Jan
9
2009
by
Title: Public Enemies
Author: Chris Nashawaty
Publication: US – Entertainment Weekly
Issue: January 2009
YOU COULD SAY being an outlaw runs in Johnny Depp’s blood. After all, his grandfather ran moonshine on the back roads of Kentucky during Prohibition. So it shouldn’t come as any surprise that the actor jumped at the chance to play John Dillinger in Public Enemies. “Dillinger was one of those guys, like Charlie Chaplin and Evel Knievel, that I was fascinated with at a young age,” says Depp. ‘And because of my grandfather, the character was pretty easy for me to connect to. In a way this movie was a salute to him.”

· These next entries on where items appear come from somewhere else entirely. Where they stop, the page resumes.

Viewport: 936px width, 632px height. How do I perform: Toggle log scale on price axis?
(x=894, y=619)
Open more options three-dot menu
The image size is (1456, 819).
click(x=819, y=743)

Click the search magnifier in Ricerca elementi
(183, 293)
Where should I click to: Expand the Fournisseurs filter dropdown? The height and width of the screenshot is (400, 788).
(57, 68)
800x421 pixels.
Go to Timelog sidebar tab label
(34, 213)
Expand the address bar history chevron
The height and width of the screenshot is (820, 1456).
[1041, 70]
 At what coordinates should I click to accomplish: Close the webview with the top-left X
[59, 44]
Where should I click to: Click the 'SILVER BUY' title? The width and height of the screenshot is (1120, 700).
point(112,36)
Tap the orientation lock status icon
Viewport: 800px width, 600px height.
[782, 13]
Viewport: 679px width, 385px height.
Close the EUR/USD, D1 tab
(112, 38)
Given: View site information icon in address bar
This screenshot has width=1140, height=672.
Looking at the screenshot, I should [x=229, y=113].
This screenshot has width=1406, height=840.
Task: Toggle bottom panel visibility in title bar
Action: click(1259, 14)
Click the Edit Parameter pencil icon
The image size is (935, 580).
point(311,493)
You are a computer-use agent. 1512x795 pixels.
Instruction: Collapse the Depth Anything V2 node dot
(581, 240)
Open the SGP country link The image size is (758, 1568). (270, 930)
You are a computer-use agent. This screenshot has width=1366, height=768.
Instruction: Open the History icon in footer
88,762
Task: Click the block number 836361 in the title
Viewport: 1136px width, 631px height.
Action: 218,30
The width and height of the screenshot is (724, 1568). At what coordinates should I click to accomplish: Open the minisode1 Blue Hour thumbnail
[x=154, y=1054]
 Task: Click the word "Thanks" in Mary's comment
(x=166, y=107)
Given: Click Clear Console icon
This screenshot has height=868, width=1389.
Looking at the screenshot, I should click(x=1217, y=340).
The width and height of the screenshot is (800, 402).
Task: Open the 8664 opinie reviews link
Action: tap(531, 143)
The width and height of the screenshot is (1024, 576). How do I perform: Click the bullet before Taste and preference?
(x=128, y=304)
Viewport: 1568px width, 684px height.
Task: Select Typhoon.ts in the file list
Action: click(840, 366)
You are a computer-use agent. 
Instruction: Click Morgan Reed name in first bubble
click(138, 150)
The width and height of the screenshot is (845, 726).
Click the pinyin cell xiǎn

Based on a book by Bryan Burrough, Enemies is a cat-and-mouse thriller about the early days of the FBI, and one agent’s pursuit of the Depression-era bank robber whose dizzy reign of stickups and near escapes ended in a hail of bullets outside of Chicago’s Biograph Theater in 1934. Dillinger lived fast, died young, and left not only a handsome corpse but a legacy as one of the most notorious criminals of the 20th century.
Directed by Michael Mann (Heat, The Insider), and costarring Christian Bale as the dashing federal agent Melvin Purvis, Public Enemies might sound like a blood-soaked chapter of ancient history. But the film’s themes couldn’t be more timely: Dillinger was sticking up banks at a time when people weren’t exactly rooting for them.